Repeat all the records exactly, omitting pictures.

** Opening Data records block **

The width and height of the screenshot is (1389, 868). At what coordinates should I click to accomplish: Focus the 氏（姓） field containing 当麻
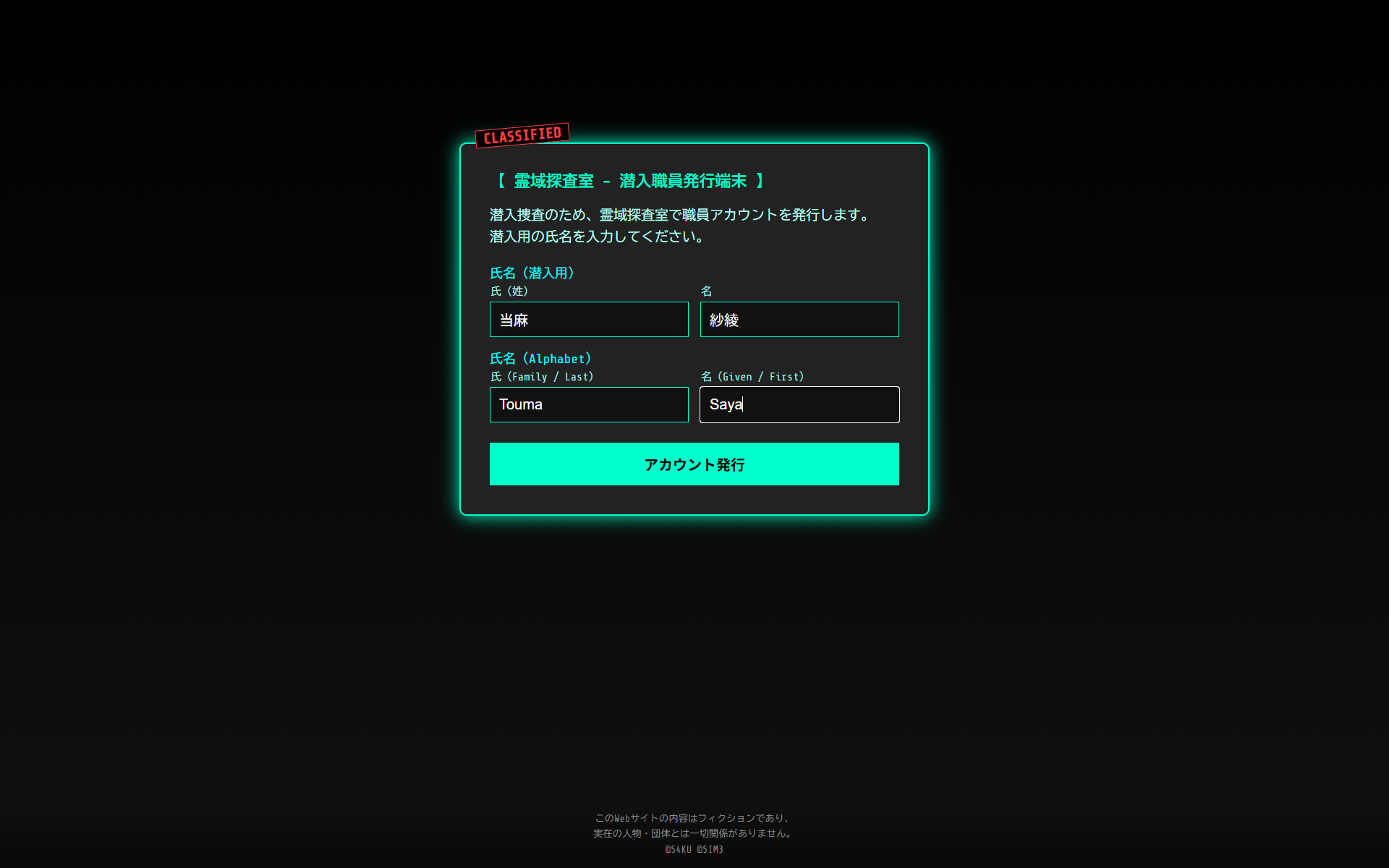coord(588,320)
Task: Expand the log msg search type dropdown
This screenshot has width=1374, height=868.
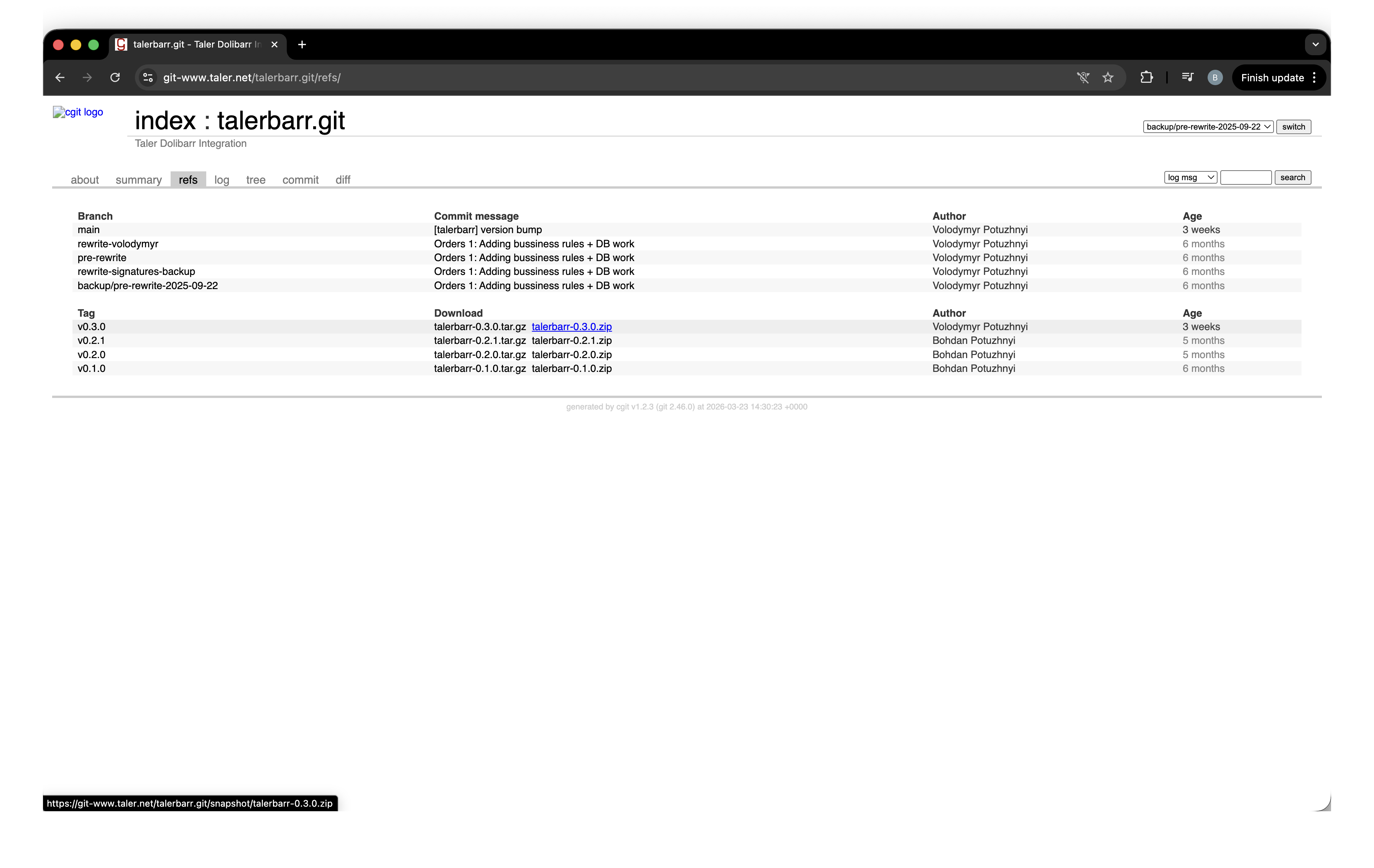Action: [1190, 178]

** Closing Data records block **

- **Answer**
The width and height of the screenshot is (1389, 868). At what coordinates should I click to accomplish: Focus the 氏（姓） field containing 当麻
coord(588,320)
Task: Expand the log msg search type dropdown
This screenshot has width=1374, height=868.
Action: [1190, 178]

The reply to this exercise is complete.